WASHINGTON (AP) — Highlights of The Associated Press interview Friday with Margaret Hamburg, commissioner of the Food and Drug Administration:
PRESCRIPTION DRUG ABUSE
Hamburg downplayed suggestions that the agency might remove a heavily criticized painkiller from the market if a harder-to-abuse version becomes available. She said better abuse-deterrent formulas are needed to prevent abusers from chewing, snorting or injecting pain relievers to get high.
“We feel very strongly that the current technologies available are not adequate to truly turn the tide on the epidemic of abuse, and we need continuing advancement in the field of abuse-deterrent technology,” Hamburg said.

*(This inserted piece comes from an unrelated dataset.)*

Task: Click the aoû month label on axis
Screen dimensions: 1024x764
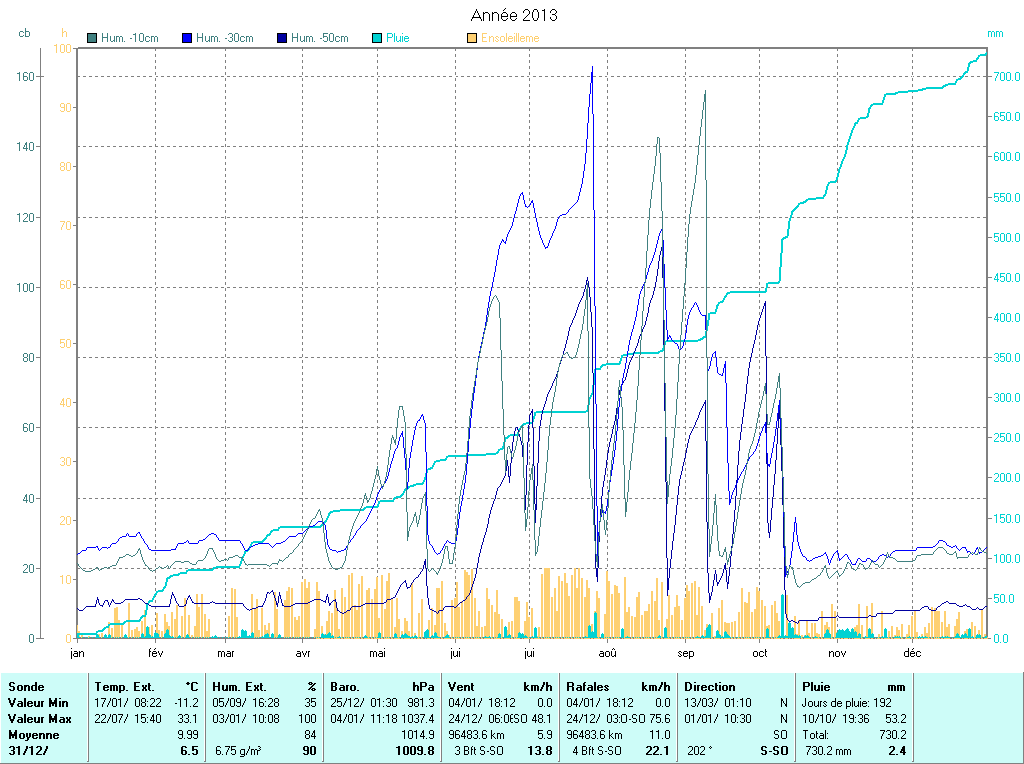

The FDA has faced months of criticism from elected officials, law enforcement and anti-addiction groups for approving the powerful painkiller Zohydro last October. The long-acting opioid is the first U.S.-approved pure form of hydrocodone, the most abused prescription drug ingredient in the country. Previously it was only available in lower-dose combination pills like Vicodin.
Agency critics say the FDA should have required Zohydro to be formulated in a way that would make it difficult to abuse. And last month Purdue Pharma, maker of OxyContin, filed for FDA approval of its own crush-resistant hydrocodone tablet. The announcement raised questions about whether the FDA might remove Zohydro from the market if it approves Purdue’s hydrocodone drug.
Hamburg said the agency needs to learn a lot more about what’s in electronic cigarettes, how they work and how they are being used.
The FDA in April proposed regulating the popular battery-powered devices that heat a liquid nicotine solution, creating vapor that users inhale. The proposal would ban their sale to minors and require approval for new products and health warning labels.
Hamburg said there is still a lot of controversy over whether e-cigarettes are “a safer tool” that reduces nicotine addictions or whether they just “enable another form of tobacco and nicotine to be used by consumers to keep habits going.”
- Calories on Menus. The food industry is closely watching the FDA to see which establishments are included in the final menu labeling rules, which are expected this year. Congress required the labels in 2010 health overhaul, and supermarkets and convenience stores have lobbied aggressively since then to be excluded. But the restaurant industry says that all establishments serving prepared foods should have to post the labels.
- Caffeine. Hamburg said the agency needs to better understand the role of the stimulant in non-traditional products, especially on children. She said the science is not absolutely clear about its effects.
The agency is investigating the safety of energy drinks and energy shots, prompted by consumer reports of illness and death. FDA is also looking at caffeine in food as manufacturers have added caffeine to candy, nuts and other snack foods in recent years.
- Genetically Modified Foods. Hamburg reiterated her support for voluntary GM labels, and said a “considerable amount of scientific study” does not suggest the kinds of public health concerns that some consumers have worried about. Advocates for GM labeling have been pushing state laws that require the labels.
As such, she says she does not believe FDA should have to do a mandatory safety review of all engineered foods. FDA now reviews the safety of GM animals, but has a voluntary review for companies that want to sell modified crops for consumption.
- Mercury in Fish. Hamburg says the agency soon will issue new advice for pregnant women on the appropriate levels of mercury in seafood, but not labels on seafood packages, as consumer groups have sought.
The advisory is a long-awaited move aimed at helping women better understand what to eat when they’re pregnant.